Coach Niko Kovac stated that the players have decided not to attend any media events after their privacy was compromised while they were at the team's swimming pool.
Southampton's Dejan Lovren and Lokomotiv Moscow's Vedran Corluka were pantless at their Praia do Forte base's swimming pool when two Croat photographers, hiding in the bushes, clicked their pictures and published them.
The photos appeared in a number of newspapers in Croatia, and an angry Kovac insisted he cannot force his players to attend media conferences. The 42-year-old said he fully supports the decision of his players and the media should have acted responsibly.
"This is not only in Croatia, it is spreading throughout the world. I can't force them to be at your disposal after what you have done to them and their families.
"How would you feel if someone took naked pictures of you? They are adamant that they won't speak to you lot anymore and I don't know whether the silence will end tomorrow or last until the end of our World Cup campaign.
"I respect my players' opinion and I also know that you have done a very professional job so far but you blew it with this one. The whole world has seen the photos."
Croatia lost their World Cup opener against Brazil 3-1 in Sao Paulo, and are now set to face Cameroon in a must-win encounter in Manaus on Wednesday.
This is not the first time that the paparazzi have targeted players during a World Cup. A German tabloid sting had caused issues to the Netherlands in 1974, by sending hired women when the players were relaxing by the poolside.
The tabloid later ran a story 'Cruyff, Champagne and Naked Girls' and alleged that the Dutch players enjoyed a 'naked pool party' with local women and they have evidence of it.

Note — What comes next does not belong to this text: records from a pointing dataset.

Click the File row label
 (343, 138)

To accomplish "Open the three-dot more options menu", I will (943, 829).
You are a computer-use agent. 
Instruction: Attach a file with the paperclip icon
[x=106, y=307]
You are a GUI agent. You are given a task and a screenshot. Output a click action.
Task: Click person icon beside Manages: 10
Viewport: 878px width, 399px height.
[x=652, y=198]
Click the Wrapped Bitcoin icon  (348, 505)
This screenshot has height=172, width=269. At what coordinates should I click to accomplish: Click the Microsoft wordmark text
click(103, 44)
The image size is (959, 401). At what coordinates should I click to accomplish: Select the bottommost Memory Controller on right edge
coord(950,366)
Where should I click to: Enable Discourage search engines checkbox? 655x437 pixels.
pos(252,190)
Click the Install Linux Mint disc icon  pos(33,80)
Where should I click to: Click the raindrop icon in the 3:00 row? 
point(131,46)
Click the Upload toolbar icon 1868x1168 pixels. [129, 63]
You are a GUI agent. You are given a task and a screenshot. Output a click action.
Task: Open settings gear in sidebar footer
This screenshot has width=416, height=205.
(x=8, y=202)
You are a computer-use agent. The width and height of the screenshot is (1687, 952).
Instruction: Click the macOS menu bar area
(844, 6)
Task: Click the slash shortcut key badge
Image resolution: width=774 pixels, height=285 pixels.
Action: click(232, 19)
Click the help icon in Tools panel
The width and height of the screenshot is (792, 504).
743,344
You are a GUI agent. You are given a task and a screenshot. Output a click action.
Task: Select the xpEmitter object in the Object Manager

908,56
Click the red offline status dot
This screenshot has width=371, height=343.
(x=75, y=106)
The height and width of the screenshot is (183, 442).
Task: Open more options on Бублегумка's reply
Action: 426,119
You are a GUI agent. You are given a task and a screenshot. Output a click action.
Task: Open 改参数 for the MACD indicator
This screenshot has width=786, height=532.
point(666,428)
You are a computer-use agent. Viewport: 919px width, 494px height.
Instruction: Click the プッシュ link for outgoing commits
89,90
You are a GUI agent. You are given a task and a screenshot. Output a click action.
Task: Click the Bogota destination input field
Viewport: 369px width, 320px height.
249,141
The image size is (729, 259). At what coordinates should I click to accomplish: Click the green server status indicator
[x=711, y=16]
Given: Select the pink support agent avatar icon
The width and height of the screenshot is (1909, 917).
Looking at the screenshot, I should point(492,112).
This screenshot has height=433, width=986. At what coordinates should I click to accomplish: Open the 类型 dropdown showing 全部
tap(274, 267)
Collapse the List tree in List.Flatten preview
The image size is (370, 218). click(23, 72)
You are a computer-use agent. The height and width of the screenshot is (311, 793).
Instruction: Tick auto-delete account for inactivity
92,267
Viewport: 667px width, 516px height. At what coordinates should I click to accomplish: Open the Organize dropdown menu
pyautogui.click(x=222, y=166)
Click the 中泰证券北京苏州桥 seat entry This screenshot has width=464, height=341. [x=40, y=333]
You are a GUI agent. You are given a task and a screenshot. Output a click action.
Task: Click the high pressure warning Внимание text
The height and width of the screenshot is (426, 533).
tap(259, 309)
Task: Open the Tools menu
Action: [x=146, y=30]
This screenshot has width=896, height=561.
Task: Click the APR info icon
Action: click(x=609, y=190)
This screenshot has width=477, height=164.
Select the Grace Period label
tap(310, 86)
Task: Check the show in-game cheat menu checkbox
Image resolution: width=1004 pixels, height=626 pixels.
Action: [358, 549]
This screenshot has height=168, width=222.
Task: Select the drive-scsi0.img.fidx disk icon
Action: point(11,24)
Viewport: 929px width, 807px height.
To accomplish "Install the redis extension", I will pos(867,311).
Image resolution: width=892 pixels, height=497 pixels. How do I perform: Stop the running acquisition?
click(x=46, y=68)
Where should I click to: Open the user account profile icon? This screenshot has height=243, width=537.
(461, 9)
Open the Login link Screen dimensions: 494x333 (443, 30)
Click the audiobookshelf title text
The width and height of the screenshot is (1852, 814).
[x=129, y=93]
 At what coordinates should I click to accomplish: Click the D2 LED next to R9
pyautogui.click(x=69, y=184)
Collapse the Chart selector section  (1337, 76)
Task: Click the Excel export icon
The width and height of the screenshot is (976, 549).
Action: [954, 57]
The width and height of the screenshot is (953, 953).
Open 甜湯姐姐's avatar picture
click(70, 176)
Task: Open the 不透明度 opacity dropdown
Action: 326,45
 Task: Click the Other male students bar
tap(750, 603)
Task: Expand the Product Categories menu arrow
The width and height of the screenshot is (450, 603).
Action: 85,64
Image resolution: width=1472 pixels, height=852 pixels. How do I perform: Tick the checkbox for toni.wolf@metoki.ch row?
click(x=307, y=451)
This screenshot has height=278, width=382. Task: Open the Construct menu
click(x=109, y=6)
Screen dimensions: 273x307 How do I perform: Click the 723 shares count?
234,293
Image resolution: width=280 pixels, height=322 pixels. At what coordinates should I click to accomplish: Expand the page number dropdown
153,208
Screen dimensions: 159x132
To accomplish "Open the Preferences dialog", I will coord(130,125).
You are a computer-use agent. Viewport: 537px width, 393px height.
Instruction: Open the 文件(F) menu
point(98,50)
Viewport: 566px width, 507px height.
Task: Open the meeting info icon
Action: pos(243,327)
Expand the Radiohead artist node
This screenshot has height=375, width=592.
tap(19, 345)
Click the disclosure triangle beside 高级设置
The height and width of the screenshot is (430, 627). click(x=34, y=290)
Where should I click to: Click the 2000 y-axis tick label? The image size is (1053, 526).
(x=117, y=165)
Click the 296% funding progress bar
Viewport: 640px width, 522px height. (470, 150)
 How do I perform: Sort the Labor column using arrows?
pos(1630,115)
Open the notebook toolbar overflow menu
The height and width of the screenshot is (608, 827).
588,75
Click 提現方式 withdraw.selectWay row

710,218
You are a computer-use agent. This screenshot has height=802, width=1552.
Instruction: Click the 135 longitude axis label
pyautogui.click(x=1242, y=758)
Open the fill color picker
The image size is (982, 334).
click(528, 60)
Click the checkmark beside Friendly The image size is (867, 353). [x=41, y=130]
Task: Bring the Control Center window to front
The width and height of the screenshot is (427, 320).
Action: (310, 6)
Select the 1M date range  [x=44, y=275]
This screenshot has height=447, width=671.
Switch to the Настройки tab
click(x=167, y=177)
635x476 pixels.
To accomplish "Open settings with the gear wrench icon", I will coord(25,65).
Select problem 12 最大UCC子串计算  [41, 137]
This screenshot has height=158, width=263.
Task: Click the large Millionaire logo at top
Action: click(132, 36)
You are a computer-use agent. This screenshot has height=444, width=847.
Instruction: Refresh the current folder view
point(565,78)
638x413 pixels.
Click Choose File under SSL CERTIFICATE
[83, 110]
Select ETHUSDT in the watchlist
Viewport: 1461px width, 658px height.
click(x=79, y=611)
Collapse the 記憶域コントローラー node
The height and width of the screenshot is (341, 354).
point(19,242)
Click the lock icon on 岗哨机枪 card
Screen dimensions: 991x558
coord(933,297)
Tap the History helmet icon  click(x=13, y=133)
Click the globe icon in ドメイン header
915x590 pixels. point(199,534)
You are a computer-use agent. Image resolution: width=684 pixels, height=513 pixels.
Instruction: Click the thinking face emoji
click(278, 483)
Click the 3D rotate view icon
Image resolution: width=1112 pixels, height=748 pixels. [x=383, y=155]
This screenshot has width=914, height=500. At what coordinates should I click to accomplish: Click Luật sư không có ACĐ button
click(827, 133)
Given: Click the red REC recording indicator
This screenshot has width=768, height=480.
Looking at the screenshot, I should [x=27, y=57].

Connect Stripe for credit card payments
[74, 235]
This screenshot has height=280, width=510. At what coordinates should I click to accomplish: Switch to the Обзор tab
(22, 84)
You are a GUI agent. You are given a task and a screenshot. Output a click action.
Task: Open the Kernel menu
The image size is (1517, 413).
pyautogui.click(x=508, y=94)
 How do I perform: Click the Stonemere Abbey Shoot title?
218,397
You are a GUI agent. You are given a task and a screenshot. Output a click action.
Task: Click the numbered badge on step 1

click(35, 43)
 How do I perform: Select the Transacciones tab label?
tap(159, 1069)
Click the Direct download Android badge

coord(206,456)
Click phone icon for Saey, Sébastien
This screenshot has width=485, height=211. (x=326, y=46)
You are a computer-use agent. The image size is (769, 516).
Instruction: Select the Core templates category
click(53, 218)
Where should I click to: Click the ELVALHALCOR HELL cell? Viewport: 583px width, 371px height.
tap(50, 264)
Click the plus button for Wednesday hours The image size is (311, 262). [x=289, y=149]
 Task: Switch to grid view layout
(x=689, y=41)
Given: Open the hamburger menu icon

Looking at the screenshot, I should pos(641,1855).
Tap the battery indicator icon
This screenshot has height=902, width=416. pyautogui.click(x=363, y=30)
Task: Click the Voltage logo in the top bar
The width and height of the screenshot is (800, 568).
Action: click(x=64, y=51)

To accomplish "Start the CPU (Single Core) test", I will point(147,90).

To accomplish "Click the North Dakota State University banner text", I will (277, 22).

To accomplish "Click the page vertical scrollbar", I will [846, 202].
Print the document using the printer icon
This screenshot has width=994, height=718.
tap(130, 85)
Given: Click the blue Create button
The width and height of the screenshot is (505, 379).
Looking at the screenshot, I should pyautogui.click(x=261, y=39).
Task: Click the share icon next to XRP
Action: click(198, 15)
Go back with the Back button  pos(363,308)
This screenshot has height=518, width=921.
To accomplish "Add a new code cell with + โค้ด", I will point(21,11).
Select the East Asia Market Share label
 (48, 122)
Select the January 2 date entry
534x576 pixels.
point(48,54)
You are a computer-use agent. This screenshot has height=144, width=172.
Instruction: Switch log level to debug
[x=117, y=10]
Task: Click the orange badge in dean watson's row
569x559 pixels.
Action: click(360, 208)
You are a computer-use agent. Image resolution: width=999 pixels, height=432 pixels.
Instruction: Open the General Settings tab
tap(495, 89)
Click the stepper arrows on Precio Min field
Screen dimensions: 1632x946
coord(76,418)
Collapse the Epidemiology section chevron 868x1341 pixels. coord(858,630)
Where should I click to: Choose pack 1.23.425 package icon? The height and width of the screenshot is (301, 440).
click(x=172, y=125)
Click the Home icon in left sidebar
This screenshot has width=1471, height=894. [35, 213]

The Netherlands attracted a lot of unwanted attention after the event and lost the final 2-1 to Germany. Dutch midfielder Arie Haan later explained how the whole incident affected the players before the final.
"I read the paper and we were a little surprised, a little bit confused," Haan explained. "This was the first time we were confronted with this kind of journalism.
"We changed a little bit the night before the final. Before we did not think, but afterwards we knew what it was like to be famous, to be the best. It started with the articles, then came the pressure and the stress."